"KALIAN MAU PACARAN ATAU BELAJAR SIH?!" sentak Rossa membuat Daniel dan Carissa menoleh. Terkejut.
Carissa berdiri diikuti oleh Daniel yang menatap kedua wajahnya secara bergantian.
"Tadi aku sampai bela-belain buat ke rumah Kak Daniel, buat minta jadi guru les privatku. Tapi kakak nolak, dan sekarang tiba-tiba malah di sini, ngajar sepupuku sendiri." Rosa menangis, sudah menahan kesal dia juga menahan rasa cemburunya.
Sudah lama dia berada di ambang pintu tanpa disadari oleh kedua orang itu. Tapi lama-kelamaan malahan pemandangan tersebut membuat Rossa patah hati.
"Karena ini yang nyuruh ayah kamu," jawab Daniel santai. Ia tak menunjukan kepanikan atau apapun, karena dia merasa jika dirinya benar.
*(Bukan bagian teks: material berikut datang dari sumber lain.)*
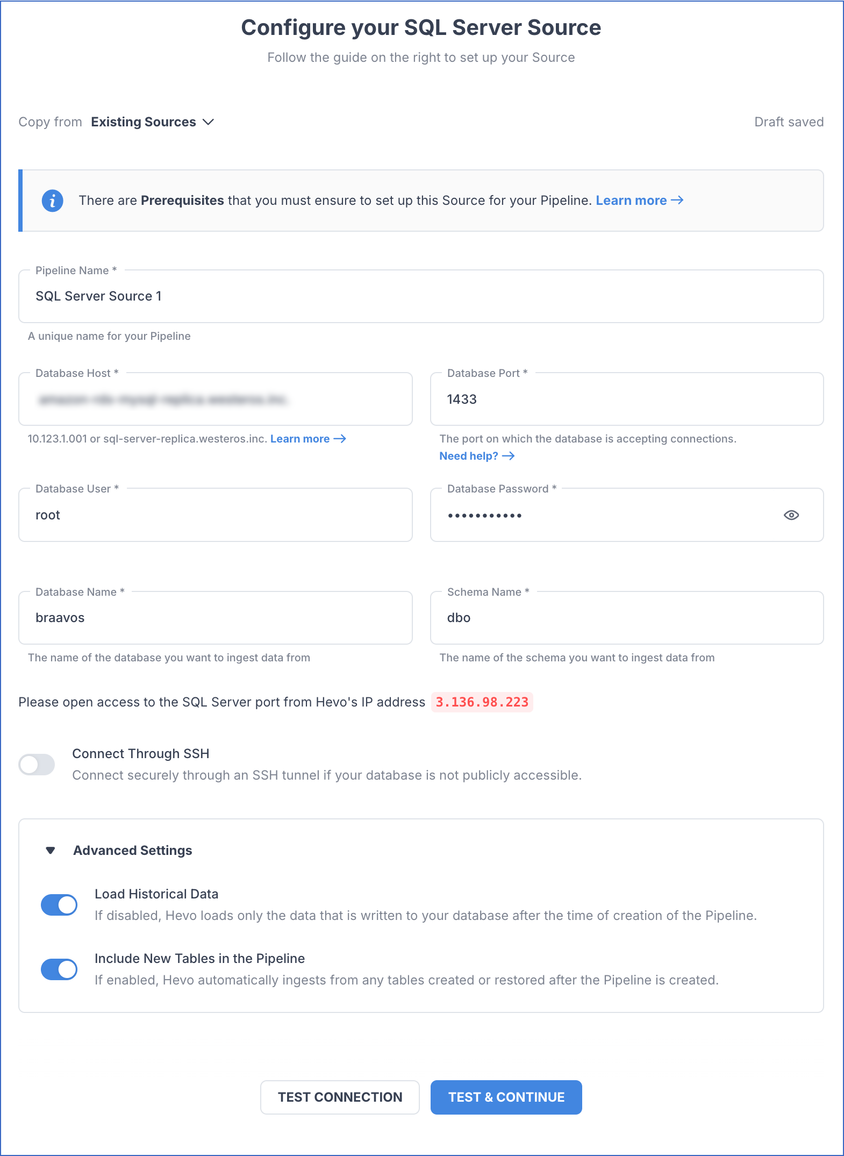The width and height of the screenshot is (844, 1156).
Task: Show password with the eye icon
Action: click(x=791, y=515)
"Oh gitu? Kakak lebih suka sama cewek yang baru kakak kenal, dibanding sama aku yang sudah lama suka sama kakak!"
Kalimat itu meluncur begitu saja, antara malu dan tak tahu lagi bagaimana harus menghadapi Daniel setelah ini.
Tapi hati Rossa saat ini tidak baik-baik saja.
Dia melesat pergi setelah mengatakan kalimat tadi. Carissa hendak menyusul Rossa. Tapi tangannya dicegah oleh Daniel.
"Paman kamu udah bayar mahal aku selama dua jam buat ngajarin kamu."
Langkah Carissa terhenti. Mungkin lebih baik dia menemui Rossa nanti, setelah keadaan hatinya membaik.
Daniel memulai pelajarannya lagi, seolah tak pernah terjadi sebelumnya. Dia sangat santai, tidak gugup sama sekali.
Bahkan wajahnya sangat sulit ditebak oleh Carissa. Bagaimana dia bisa setenang itu setelah mendapatkan pernyataan cinta dari Rossa, gadis yang sangat terkenal di sekolahnya?
Apa dia tidak menyukai Rossa? Jika dia menyukai Rossa pasti, dia akan menjelaskan padanya bagaimanapun caranya.
"Kak," panggil Carissa pelan.
"Kenapa? Masih ada yang gak ngerti?"
"Bukan, itu."
"Jangan bahas di luar pelajaran," kata Daniel lagi membuat Carissa langsung mengatupkan bibirnya.
"Maaf Kak," kata Carissa menyesal.
Daniel memang kaku, tapi mengapa Rossa sangat menyukai bahkan tergila-gila pada lelaki ini?
Pertanyaan ini sama sulitnya dengan pertanyaan matematika yang disuruh Daniel untuk mengerjakannya.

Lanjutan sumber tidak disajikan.